■ SEITENAUSZUG ■
====
02.11.2010
Finanzgericht Düsseldorf: Urteil vom 21.01.2010 – 14 K 2364/08 E
-§ 31 Satz 4 EStG in der für das Jahr 2004 geltenden Fassung des Steueränderungsgesetzes vom 15.12.2003 stellt in Abkehr von der bis zum Jahr 2003 geltenden Gesetzesfassung für die Hinzurechnung des Kindergeldes auf die tarifliche Einkommensteuer im Rahmen der Günstigerprüfung nicht mehr auf die Festsetzung und tatsächliche Zahlung des Kindergeldes, sondern auf den Anspruch auf Gewährung von Kindergeld ab.
- Es ist daher unerheblich, ob auf das Kindergeld verzichtet worden ist und ob der Anspruch verfahrensrechtlich noch durchgesetzt werden kann.
- Die Hinzurechnung wird auch nicht durch die Festsetzungsverjährung des Kindergeldanspruches ausgeschlossen, da allein der im einkommensteuerlichen Veranlagungszeitraum zeitgleich abstrakt bestehende Kindergeldanspruch maßgeblich ist.
Tatbestand
Streitig ist die Hinzurechnung von Kindergeld im Rahmen der Günstigerprüfung nach § 31 Satz 4 des Einkommensteuergesetzes (EStG) im Veranlagungszeitraum 2004, nachdem die Beteiligten den Rechtsstreit bezüglich des Veranlagungszeitraums 2003 übereinstimmend in der Hauptsache für erledigt erklärt haben.
Die Kläger sind Eheleute, die zusammen zur Einkommensteuer veranlagt werden.
====
■ ANGEGEBENES ZIEL A ■
Tausche im Urteilsauszug von „- Die Hinzurechnung“ bis einschließlich „Kindergeldanspruch maßgeblich ist.“ das Wort „Festsetzungsverjährung“ gegen „Verjährung“ aus und gib diesen Abschnitt wieder.
Der Urteilsauszug und die Einträge hängen inhaltlich nicht zusammen.

■ BEREITGESTELLTE EINTRÄGE ■
====
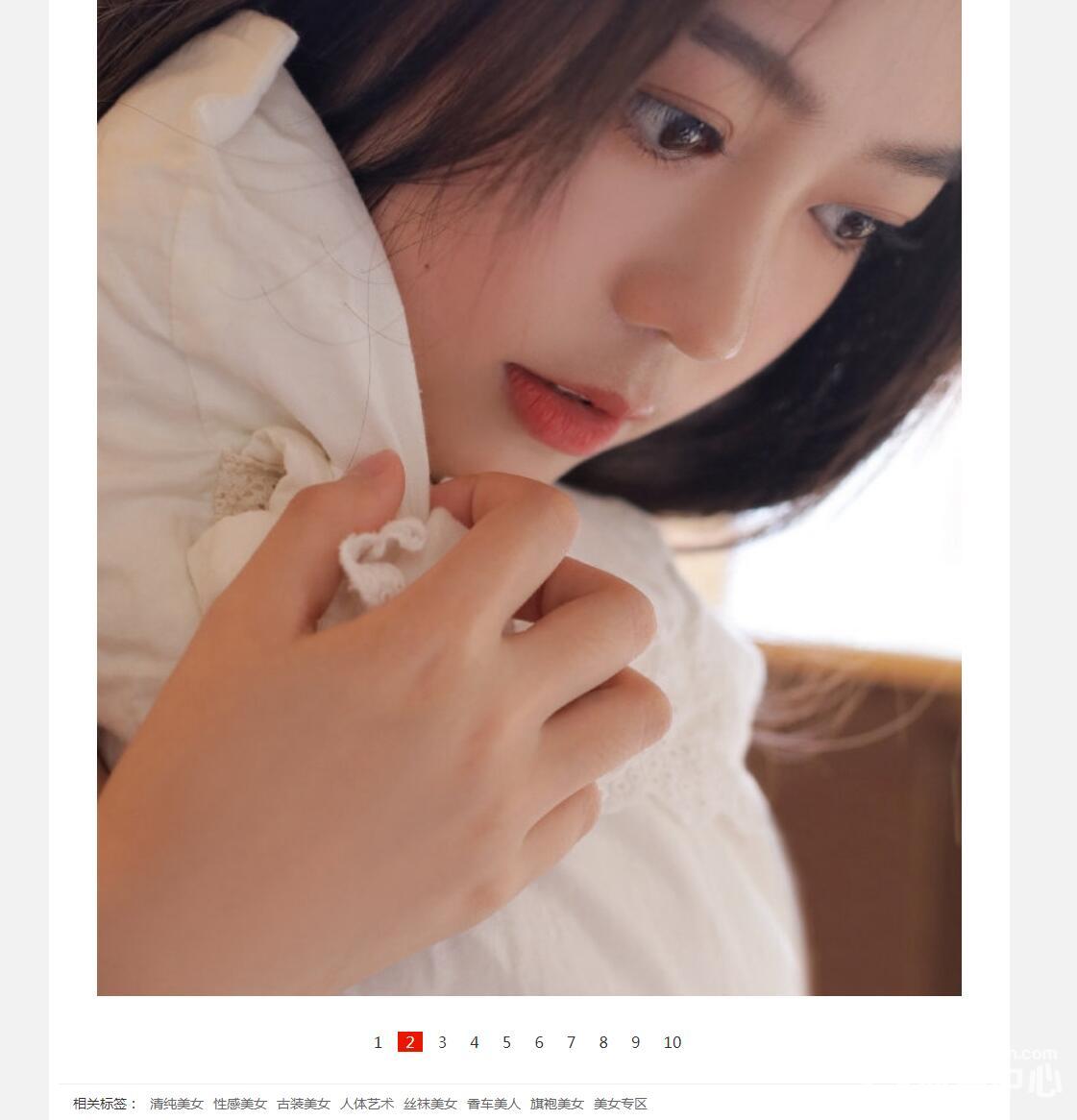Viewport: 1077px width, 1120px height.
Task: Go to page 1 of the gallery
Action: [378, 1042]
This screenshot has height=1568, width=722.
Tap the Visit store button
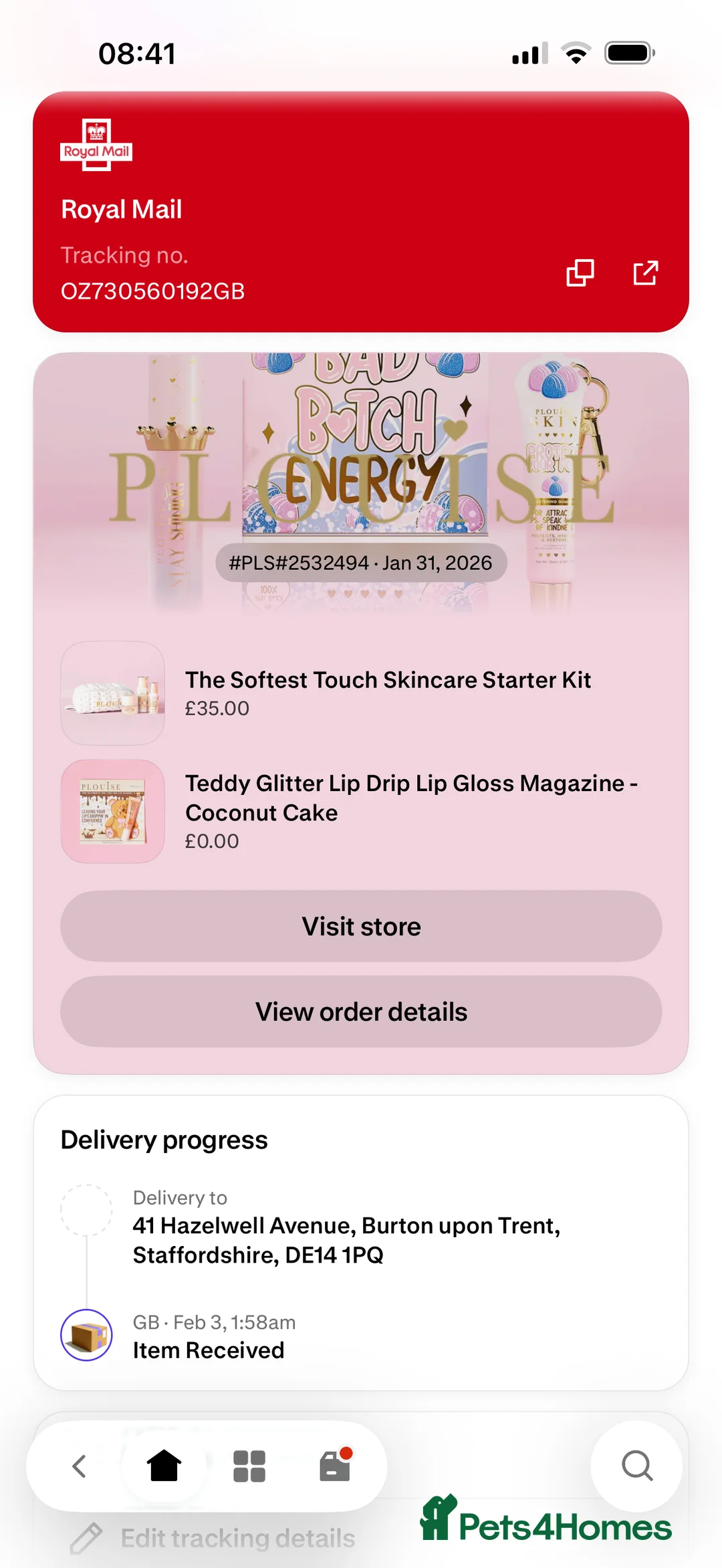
====
■ ANGEGEBENES ZIEL B ■
Gib die Einträge von der Zeile mit „This screenshot has height=1568, width=722.“ bis einschließlich zum Ende der Einträge als JSON-Liste von Zeichenketten aus, eine Zeichenkette je Zeile und ohne Leerzeilen. Lass die Bilder dabei weg.

■ VOLLSTÄNDIGE AUSGABE A ■
- Die Hinzurechnung wird auch nicht durch die Verjährung des Kindergeldanspruches ausgeschlossen, da allein der im einkommensteuerlichen Veranlagungszeitraum zeitgleich abstrakt bestehende Kindergeldanspruch maßgeblich ist.

■ VOLLSTÄNDIGE AUSGABE B ■
[
  "This screenshot has height=1568, width=722.",
  "Tap the Visit store button"
]